Origine et histoire du Château de Bonnivet
Le château de Bonnivet, situé à Vendeuvre-du-Poitou dans la Vienne, était l’un des projets les plus ambitieux de la première Renaissance française ; il a aujourd’hui disparu. Sa construction remonte au début du XVIe siècle sous l’impulsion de Guillaume II Gouffier, favori de François Ier ; elle fut interrompue après sa mort à la bataille de Pavie en 1525 et reprise aux XVIIe siècle, lors d’importants travaux menés de 1649 à 1672 par Jacques de Mesgrigny. La seigneurie passa ensuite, par alliances et transmissions familiales, aux Mesgrigny puis à la maison de Chasteigner, qui la conserva jusqu’à la Révolution ; en 1788 le domaine fut vendu par lots et transformé en carrière de pierre, entraînant la dispersion de nombreux éléments sculptés. Il reste aujourd’hui du château le mur de clôture nord de la cour d’honneur, daté de 1660, et un logis du XIXe siècle qui a réemployé des éléments de l’ancien édifice. Les vestiges et le site archéologique ont été inscrits au titre des Monuments historiques le 19 septembre 2001.

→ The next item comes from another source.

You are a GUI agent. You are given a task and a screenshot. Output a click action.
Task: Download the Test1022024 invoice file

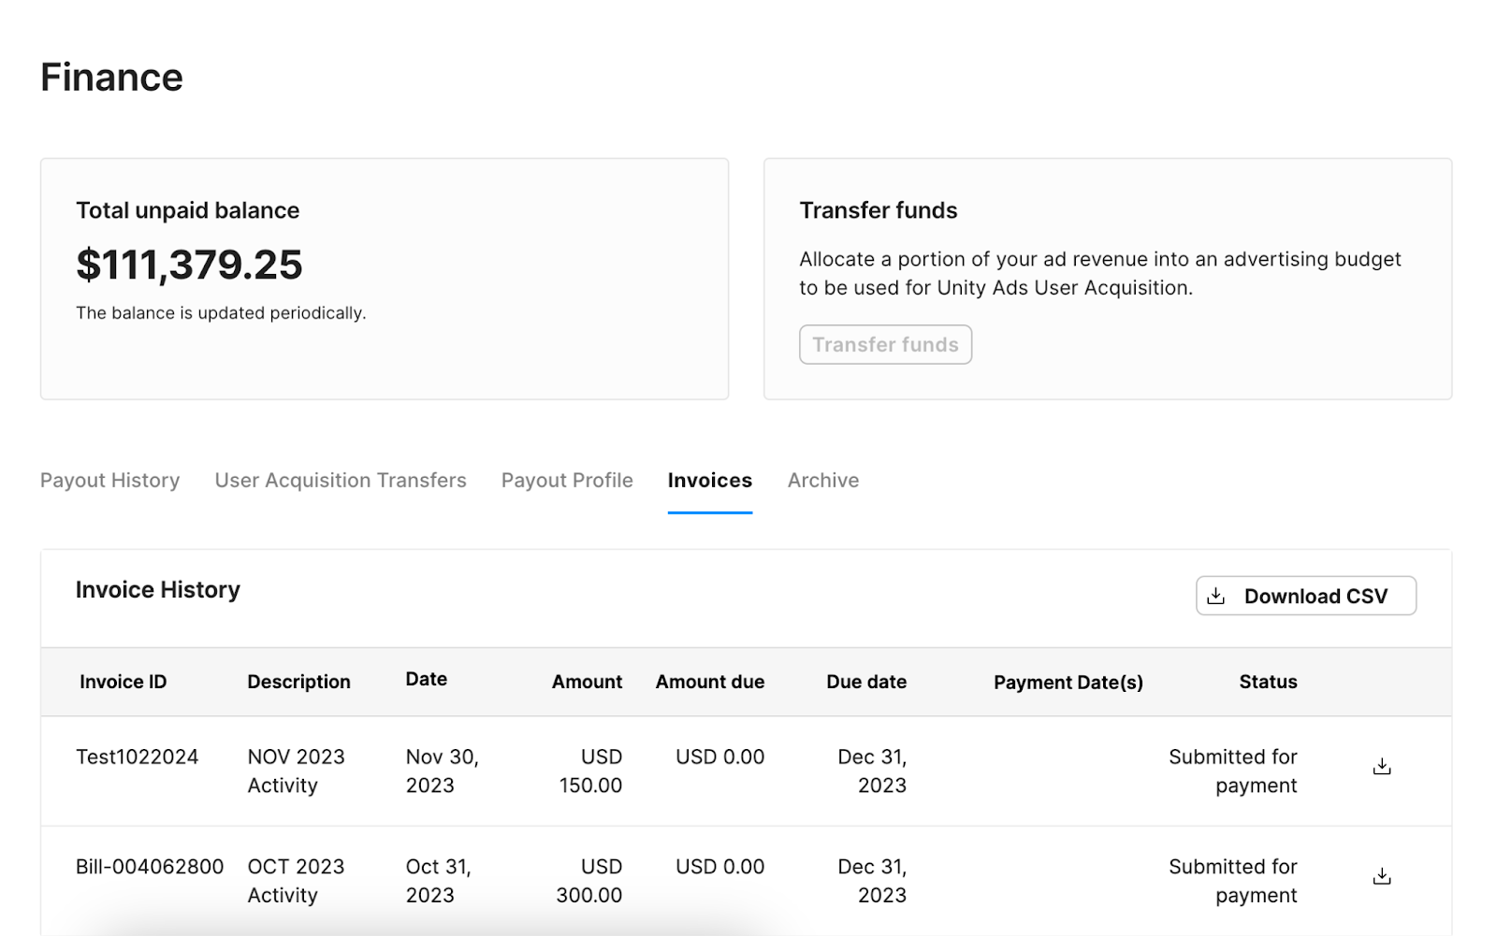click(1381, 768)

Le bâtiment, long d’environ 98 mètres et haut d’environ 30 mètres, se présentait par une façade encadrée de deux tours d’angle. Au centre du corps de logis se trouvait un escalier en vis dont la cage, ouverte par des baies en plein cintre sur les deux grandes façades, formait un cabinet à claire-voie ; cet escalier organisait la distribution des appartements et constituait le point focal du décor. Le décor sculpté, de qualité exceptionnelle, mêlait un goût italien et des caractères propres à la Renaissance française, avec des rinceaux, pilastres, candélabres et médaillons.
Après le démantèlement, l’essentiel du décor sculpté fut recueilli par la Société des Antiquaires de l’Ouest pour le musée de Poitiers ; une grande partie est aujourd’hui conservée au musée Sainte-Croix, tandis que d’autres éléments se trouvent dans les collections municipales de Vendeuvre, aux châteaux d’Avanton et de Chincé, ainsi qu’au Cleveland Museum of Art et au Louvre. De nombreux acheteurs privés et collectionneurs ont également acquis reliefs et sculptures, certains escaliers ayant même été numérotés pour être remontés ailleurs.
Le décor et l’art du château de Bonnivet ont exercé une influence marquée sur l’architecture et l’ornementation de la Renaissance poitevine ; on en retrouve l’écho dans plusieurs hôtels de Poitiers, notamment les hôtels Berthelot, d’Estissac et Jean Beaucé. Plusieurs représentations anciennes, bien que imparfaites, ont permis des restitutions plausibles de la façade sud et de l’escalier : gravures d’après Claude Chastillon vers 1600-1610, gravures de Lapointe vers 1670-1680, un dessin d’Hivonnait vers 1800 réalisé avant le démantèlement, et des vues romantiques des ruines par Puissilieux-Drausin vers 1810-1820. Enfin, la renommée du château dépasse l’histoire locale : François Rabelais s’en inspira pour l’abbaye de Thélème et Stendhal y fait référence dans Armance.